Entries provided Block Start

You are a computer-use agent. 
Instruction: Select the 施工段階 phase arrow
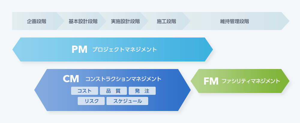click(x=167, y=21)
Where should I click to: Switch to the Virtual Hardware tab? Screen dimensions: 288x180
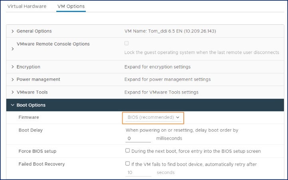click(27, 6)
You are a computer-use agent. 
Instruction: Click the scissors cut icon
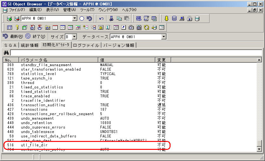[112, 18]
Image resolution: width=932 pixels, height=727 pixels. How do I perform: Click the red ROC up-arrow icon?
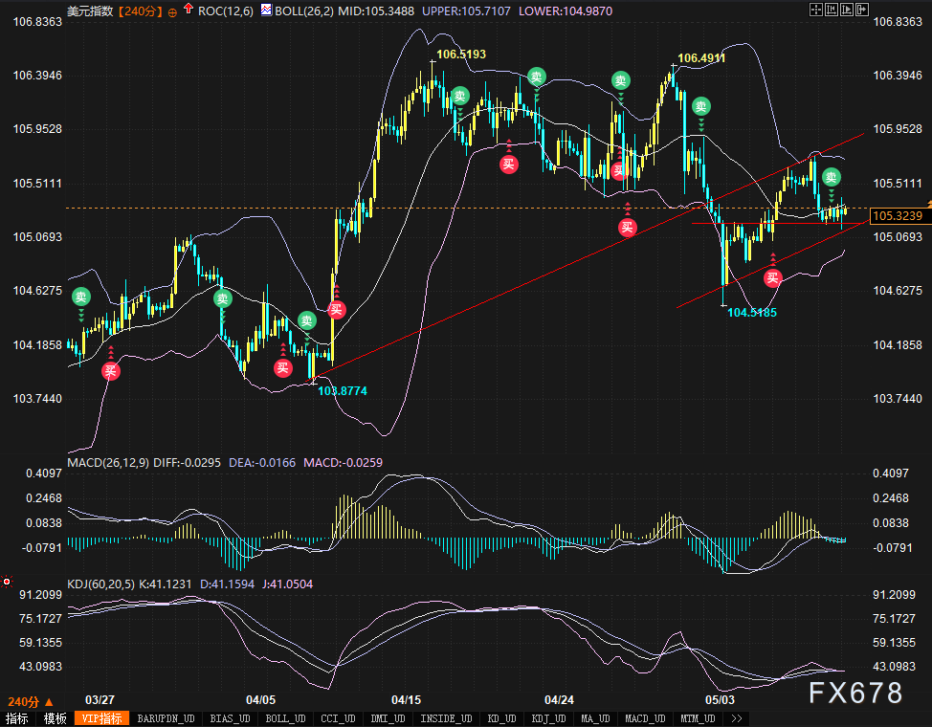(x=188, y=11)
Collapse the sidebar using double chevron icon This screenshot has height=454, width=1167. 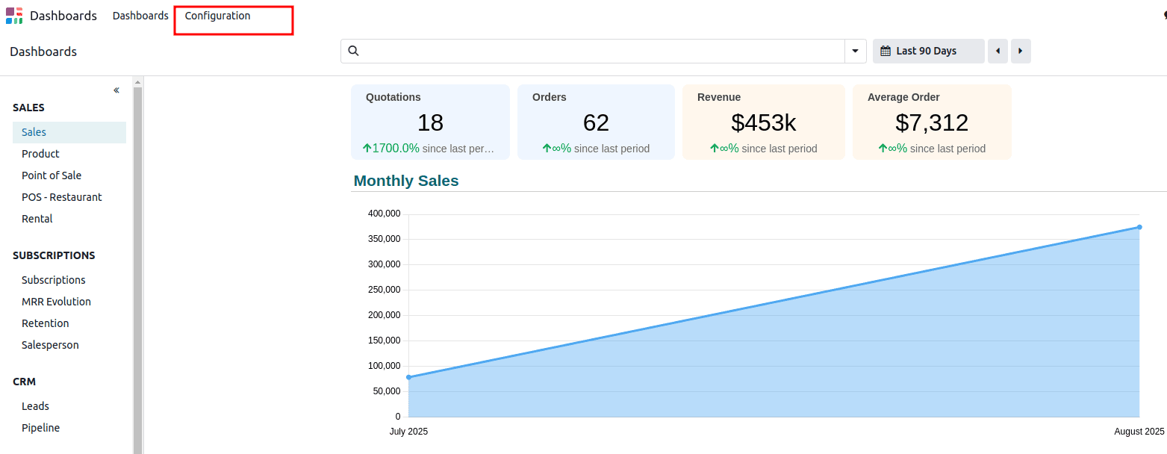pos(116,90)
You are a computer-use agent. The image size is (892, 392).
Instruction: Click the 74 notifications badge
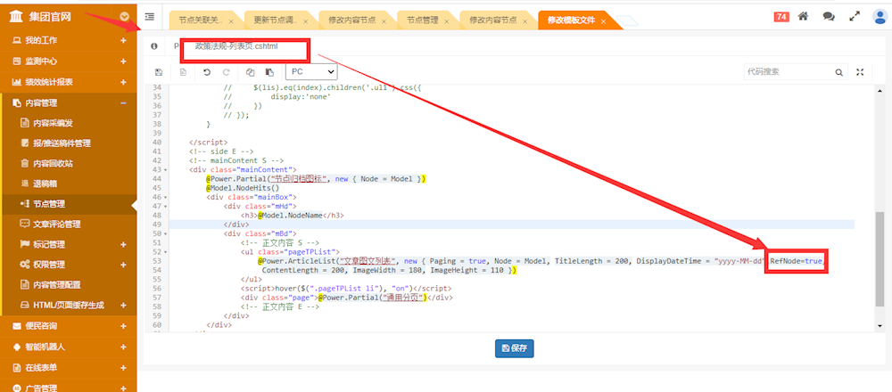click(781, 16)
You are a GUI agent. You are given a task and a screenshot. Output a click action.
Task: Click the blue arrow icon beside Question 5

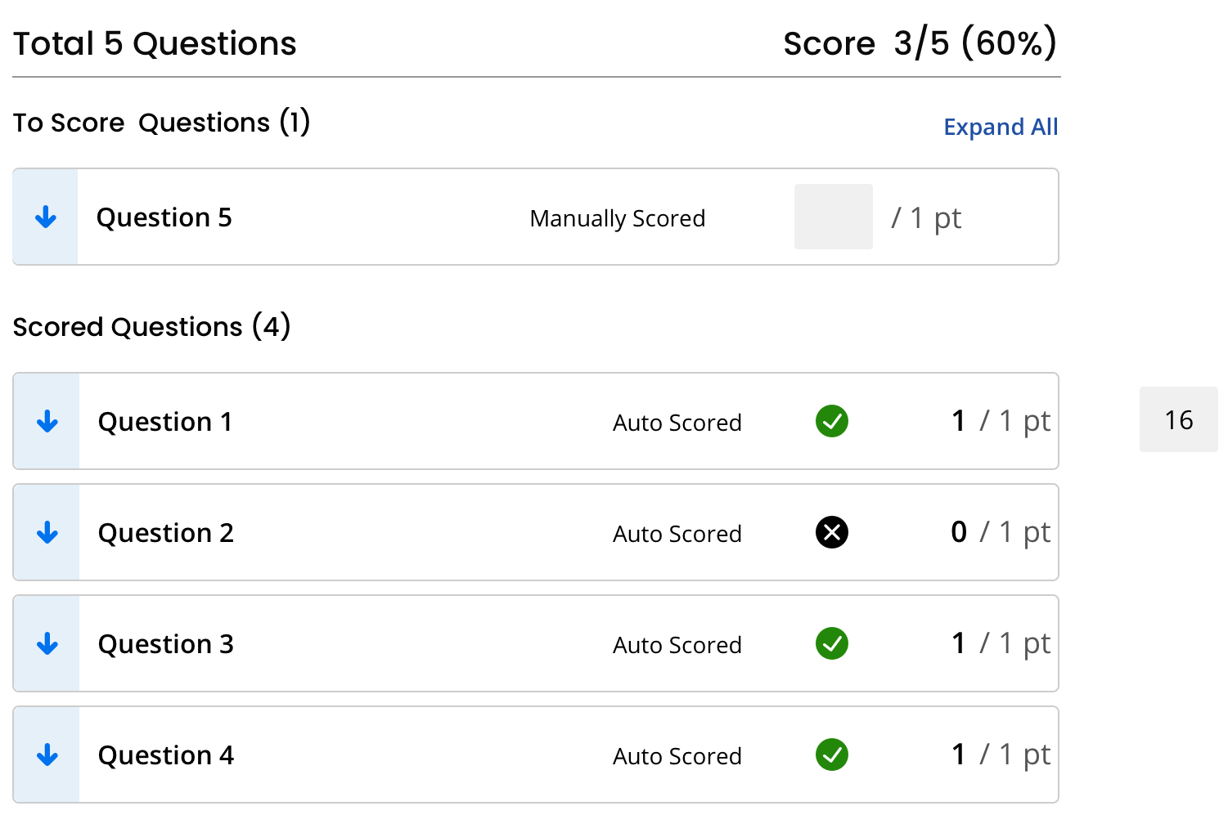pyautogui.click(x=46, y=217)
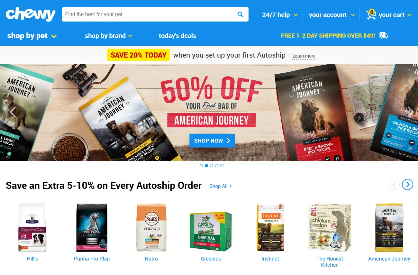Expand the shop by brand dropdown

[109, 36]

Entries provided Block End

• [Task]
Provide the count of lines in the data above that include the word "agent", with no added text.

• [Answer to the problem]
4